National Associations Honor Rosier for Contribution to Orthopaedics

February 27, 2009

Orthopaedic Research Society President David B. Burr, Ph.D., presents Shands Award to Randy Rosier, M.D., Ph.D.

Two national orthopaedic organizations joined forces earlier this week to honor University of Rochester Medical Center Professor of Orthopaedics Randy Rosier, M.D., Ph.D. for his significant clinical, research and educational contributions to the field. The American Orthopaedic Association and the Orthopaedic Research Society presented Rosier with the The Alfred R. Shands, Jr., M.D. Award, which annually honors a physician who has dedicated a significant portion of their professional career to furthering knowledge of musculoskeletal disease.

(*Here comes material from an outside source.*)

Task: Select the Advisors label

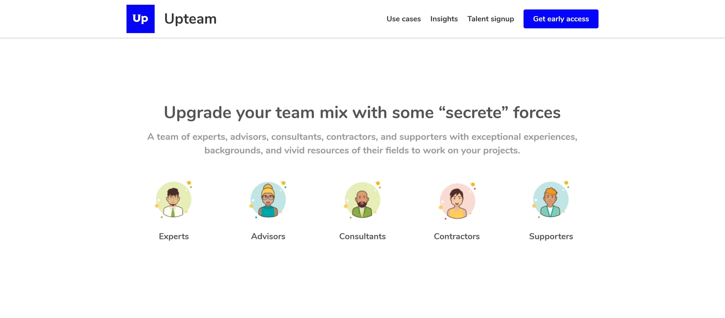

For more than 25 years, Rosier has been a leading force in orthopaedics, both locally and nationally. His background in biophysics has allowed him to pursue musculoskeletal research with a clinician’s eye, and several of his more recent findings have the potential to change the way physicians treat common musculoskeletal conditions in the upcoming decade. Through active involvement and leadership with the field’s main professional associations, Rosier has helped set policy and direction for organizations including the American Board of Orthopaedic Surgery, American Academy of Orthopaedic Surgeons, Orthopaedic Research Society, and the American Orthopaedic Association.    

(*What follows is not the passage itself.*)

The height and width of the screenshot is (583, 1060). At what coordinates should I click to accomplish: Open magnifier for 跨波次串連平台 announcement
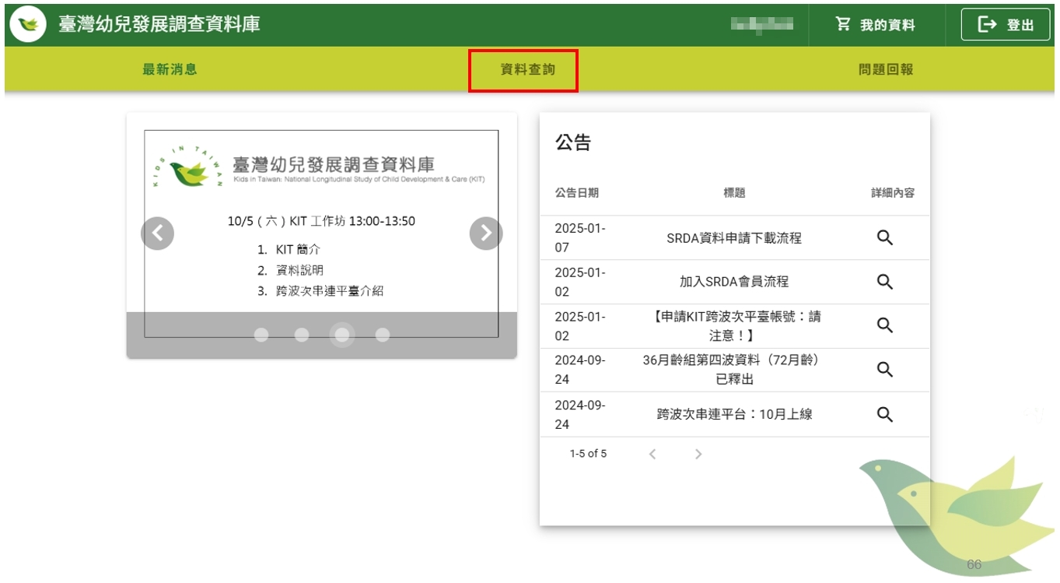pyautogui.click(x=884, y=414)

Rosier most recently served as Chair of the Department of Orthopaedics at the School of Medicine and Dentistry from 2000-2007. During his tenure, he is credited with achieving significant milestones for the department, including the establishment of the Center for Musculoskeletal Research to coordinate all intra- and inter-departmental research. This focused approach has paid dividends for the Department, which now is the country’s top-ranking musculoskeletal research center, based on funding by the National Institutes of Health (NIH). 

Rosier also drove significant changes in the department’s clinical enterprise, overseeing the relocation of all orthopaedic and rehabilitation clinical services into one location at Clinton Crossings in 2001, a move that has helped make Rochester home to one of the nation’s busiest orthopaedic clinics in the nation. This success now serves as a model for many other Medical Center clinical services moving off-campus.    

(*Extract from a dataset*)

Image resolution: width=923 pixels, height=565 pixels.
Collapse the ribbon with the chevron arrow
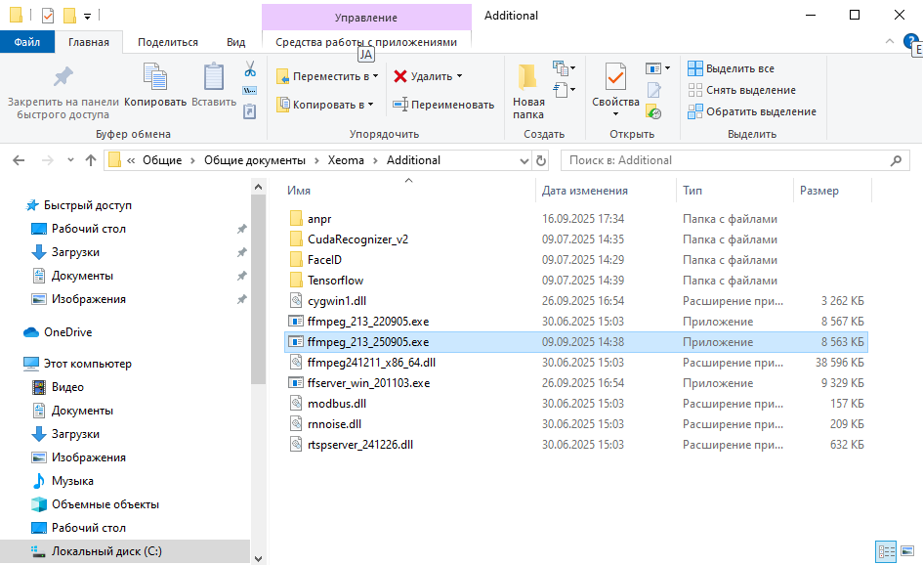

In 2007, Rosier announced he would step down as Chair to focus on his expanding research portfolio, which had recently landed a prestigious Center of Research Translation (CORT) grant from the National Institute of Arthritis and Musculoskeletal and Skin Diseases. Today, this $7.8 million grant is exploring a variety of cellular mechanisms that could have profound implications for the treatment of fractures and arthritis.

 “No one has contributed more to the field of orthopaedics than Dr. Rosier over the last 25 years,” Regis O’Keefe, M.D., Ph.D., chair of the Department of Orthopaedics. “His insights and unique ability to communicate and translate scientific progress to improvements in clinical care have advanced the care of patients throughout the world.  From the operating room to the outpatient clinic, from the lecture halls to the research lab, there’s not been one area where he has not made a significant contribution to the field. I feel privileged to have worked beside him since I arrived in Rochester, and I am grateful that Dr. Rosier has chosen to continue his career here.”

An accomplished author of hundreds of published journal articles, abstracts, and book chapters, Rosier’s interest in biophysics has been a main driver in both his clinical and research focus areas. His research relates to growth factor regulation and signaling in bone and cartilage, as well as molecular mechanisms of tumor metastasis and radiation damage to skeletal tissues. It is through his research that physicians now better understand the mechanisms behind bone tumor metastasis.

On the clinical side, Rosier helped establish Rochester’s first specialty clinics to treat osteoporosis and bone cancer. Through his work with the tumor clinic, Rosier introduced to Rochester the concept of limb salvage to treat bone sarcomas in both adults and children. 

After receiving his M.D. and Ph.D. degrees at the University of Rochester, Rosier completed his orthopaedic surgery residency and his fellowship in orthopaedics at the University of Iowa. He then returned to the University of Rochester as an assistant professor, and within 10 years, achieved the rank of Professor of Orthopaedics.

“I am honored to receive the Shands Award, named after someone who was so instrumental in defining the scope of orthopaedic research, education and patient care,” Rosier said.